Awards Season Shorts Roundup via The Animation Showcase
I've been very grateful for the Animation Showcase over the years. It's a streaming platform that hosts a lot of incredible programming throughout the year, particularly animated shorts. They also sometimes throw features on there for a limited time, or live-action shorts, sometimes some cool BTS documentaries. A lot of great stuff. (The platform is for people who work in entertainment, so if that's you, check it out!)

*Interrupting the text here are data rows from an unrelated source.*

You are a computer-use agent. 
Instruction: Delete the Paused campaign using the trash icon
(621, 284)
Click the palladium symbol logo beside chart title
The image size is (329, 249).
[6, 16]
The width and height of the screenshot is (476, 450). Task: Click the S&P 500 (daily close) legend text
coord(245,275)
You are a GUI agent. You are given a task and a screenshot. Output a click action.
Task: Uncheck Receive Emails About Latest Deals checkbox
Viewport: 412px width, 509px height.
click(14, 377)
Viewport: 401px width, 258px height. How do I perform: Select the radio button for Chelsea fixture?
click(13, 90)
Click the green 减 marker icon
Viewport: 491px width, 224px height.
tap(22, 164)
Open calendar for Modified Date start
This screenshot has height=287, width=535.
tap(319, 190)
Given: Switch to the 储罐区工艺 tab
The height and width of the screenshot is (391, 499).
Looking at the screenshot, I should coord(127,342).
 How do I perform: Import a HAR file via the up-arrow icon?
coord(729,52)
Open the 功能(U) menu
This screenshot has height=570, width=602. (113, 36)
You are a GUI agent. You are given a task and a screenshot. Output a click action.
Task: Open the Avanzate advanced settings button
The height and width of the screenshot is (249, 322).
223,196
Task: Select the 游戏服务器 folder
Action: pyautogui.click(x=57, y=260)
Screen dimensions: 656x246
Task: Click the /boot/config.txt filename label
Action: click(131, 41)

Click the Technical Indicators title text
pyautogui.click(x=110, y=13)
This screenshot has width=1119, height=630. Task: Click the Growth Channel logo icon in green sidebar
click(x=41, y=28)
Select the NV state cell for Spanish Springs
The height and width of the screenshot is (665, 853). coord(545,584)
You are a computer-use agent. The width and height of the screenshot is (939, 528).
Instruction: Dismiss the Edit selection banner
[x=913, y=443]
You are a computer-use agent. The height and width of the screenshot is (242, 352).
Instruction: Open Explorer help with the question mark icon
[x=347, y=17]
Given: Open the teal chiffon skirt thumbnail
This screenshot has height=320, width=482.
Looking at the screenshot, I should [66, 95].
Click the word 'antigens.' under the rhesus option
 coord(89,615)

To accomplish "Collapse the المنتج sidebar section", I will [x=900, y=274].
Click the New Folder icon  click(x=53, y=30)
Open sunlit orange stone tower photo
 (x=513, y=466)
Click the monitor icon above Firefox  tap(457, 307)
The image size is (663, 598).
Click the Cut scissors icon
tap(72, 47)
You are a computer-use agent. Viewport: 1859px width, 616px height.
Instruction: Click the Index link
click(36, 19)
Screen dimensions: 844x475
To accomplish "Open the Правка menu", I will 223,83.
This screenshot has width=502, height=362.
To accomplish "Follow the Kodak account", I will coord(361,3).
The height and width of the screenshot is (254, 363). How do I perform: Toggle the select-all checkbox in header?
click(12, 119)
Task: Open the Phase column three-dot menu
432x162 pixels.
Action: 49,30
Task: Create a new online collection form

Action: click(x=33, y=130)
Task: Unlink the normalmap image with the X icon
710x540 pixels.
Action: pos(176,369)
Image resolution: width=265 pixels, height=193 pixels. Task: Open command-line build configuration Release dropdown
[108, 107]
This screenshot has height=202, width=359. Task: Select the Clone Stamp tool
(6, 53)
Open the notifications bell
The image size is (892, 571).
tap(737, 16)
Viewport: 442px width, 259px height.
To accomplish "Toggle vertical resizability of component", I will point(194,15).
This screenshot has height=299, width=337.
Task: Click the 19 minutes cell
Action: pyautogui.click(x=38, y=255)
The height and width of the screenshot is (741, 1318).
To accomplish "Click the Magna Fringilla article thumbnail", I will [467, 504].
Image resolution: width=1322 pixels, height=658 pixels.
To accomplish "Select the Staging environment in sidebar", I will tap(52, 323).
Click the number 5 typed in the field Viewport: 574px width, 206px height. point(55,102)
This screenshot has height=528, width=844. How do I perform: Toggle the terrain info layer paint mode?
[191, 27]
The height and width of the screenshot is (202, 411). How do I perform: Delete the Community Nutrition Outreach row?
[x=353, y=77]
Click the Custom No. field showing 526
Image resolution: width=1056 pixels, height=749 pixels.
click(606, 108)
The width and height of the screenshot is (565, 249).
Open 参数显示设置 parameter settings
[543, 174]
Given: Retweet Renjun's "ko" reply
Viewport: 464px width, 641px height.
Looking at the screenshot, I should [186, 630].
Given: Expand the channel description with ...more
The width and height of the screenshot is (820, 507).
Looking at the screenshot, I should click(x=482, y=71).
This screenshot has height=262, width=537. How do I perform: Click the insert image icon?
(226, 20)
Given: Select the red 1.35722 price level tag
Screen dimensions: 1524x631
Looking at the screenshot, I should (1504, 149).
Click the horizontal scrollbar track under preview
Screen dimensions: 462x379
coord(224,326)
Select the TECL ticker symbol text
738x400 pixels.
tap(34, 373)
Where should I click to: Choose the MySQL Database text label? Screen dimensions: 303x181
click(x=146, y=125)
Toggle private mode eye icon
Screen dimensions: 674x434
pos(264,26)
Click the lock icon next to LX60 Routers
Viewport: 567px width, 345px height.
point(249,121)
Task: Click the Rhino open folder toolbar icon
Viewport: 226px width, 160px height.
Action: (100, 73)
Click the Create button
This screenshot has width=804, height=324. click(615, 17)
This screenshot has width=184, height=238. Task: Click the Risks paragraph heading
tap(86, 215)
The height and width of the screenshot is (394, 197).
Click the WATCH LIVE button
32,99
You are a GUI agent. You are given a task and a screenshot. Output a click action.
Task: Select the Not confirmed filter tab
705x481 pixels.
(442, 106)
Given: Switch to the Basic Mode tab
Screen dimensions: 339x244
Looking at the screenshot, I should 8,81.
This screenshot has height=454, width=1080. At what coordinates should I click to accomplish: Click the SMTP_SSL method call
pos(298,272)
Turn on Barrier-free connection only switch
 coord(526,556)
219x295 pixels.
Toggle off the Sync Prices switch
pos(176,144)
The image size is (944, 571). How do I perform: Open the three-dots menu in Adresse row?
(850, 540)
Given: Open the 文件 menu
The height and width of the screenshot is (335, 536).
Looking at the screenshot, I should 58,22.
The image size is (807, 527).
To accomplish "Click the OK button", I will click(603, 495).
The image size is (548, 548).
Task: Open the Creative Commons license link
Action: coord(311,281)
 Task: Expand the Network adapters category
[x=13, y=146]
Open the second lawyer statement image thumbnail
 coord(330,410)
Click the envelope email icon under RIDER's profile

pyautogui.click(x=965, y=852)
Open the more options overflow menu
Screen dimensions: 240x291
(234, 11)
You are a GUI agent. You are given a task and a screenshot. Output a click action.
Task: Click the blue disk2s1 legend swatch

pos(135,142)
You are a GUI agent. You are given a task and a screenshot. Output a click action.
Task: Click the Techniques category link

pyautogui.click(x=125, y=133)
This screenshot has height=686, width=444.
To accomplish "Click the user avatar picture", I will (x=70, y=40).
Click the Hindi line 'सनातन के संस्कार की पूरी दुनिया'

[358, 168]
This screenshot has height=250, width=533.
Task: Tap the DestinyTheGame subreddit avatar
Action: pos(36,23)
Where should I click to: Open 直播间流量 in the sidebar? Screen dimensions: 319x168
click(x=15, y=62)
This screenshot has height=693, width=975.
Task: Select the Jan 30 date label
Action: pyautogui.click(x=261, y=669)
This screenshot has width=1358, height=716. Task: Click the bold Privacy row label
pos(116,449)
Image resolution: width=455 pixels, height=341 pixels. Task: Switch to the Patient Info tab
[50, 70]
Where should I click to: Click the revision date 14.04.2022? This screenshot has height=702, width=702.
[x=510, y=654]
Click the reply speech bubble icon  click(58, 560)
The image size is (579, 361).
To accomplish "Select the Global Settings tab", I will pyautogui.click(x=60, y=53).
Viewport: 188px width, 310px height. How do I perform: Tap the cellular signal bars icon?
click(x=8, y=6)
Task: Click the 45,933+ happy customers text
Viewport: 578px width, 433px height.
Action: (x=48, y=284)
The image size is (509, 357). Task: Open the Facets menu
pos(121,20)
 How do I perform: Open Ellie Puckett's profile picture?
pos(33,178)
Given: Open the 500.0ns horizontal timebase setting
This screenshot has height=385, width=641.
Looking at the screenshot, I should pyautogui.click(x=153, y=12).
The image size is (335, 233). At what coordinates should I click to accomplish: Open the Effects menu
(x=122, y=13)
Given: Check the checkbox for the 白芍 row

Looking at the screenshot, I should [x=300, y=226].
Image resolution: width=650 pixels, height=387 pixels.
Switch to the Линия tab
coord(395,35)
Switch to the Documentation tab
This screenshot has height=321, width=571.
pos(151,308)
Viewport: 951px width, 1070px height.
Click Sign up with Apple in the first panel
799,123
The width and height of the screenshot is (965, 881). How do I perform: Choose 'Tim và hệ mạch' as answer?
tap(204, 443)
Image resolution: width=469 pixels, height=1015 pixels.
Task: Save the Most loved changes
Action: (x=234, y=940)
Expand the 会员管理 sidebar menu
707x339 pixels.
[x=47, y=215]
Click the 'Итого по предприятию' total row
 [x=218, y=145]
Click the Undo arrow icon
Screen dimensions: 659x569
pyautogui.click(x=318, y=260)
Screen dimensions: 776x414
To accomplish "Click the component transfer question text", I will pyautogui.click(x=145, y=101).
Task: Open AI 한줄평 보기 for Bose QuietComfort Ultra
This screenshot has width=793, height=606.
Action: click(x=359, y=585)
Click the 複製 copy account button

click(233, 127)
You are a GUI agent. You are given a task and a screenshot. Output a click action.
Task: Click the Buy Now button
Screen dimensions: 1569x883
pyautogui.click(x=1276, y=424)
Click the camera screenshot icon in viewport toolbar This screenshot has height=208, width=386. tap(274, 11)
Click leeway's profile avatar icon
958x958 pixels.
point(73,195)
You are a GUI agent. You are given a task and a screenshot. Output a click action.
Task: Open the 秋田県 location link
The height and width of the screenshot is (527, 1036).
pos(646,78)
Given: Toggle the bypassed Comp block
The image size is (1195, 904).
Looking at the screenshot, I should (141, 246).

As we get deeper into the thick of awards season, I'm working my way through some of the animated shorts on there that I haven't written about yet. Here's the first batch, all streamed via The Animation Showcase:
Anastasia Falileieva's I Died in Irpin provides a unique perspective on the war in Ukraine. Told with harsh drawings that look like pencil or charcoal, and that vibrate with energy (maybe fear), the film follows a woman who flees Kyiv with her boyfriend to stay with his family in Irpin. But once they arrive, she finds herself going crazy, feeling cooped up in the house, wondering why they aren't moving on to somewhere safer.
| I Died in Irpin |
The film reminds us that people experiencing war, and all of the horrors and trauma that go along with it, are also still subjected to so many more mundane stressors and anxieties. Like grating in-laws or a cheating partner. Falileieva finds a way of exploring it all, even worries that might seem a little silly (the protagonist doesn't want to shower for fear a bombing will happen and leave her naked in the streets). It's a bit of a brutal watch, but told with such clarity and a few stylistic flourishes (a pop of color here, some live-action footage there) that it's thoroughly engaging.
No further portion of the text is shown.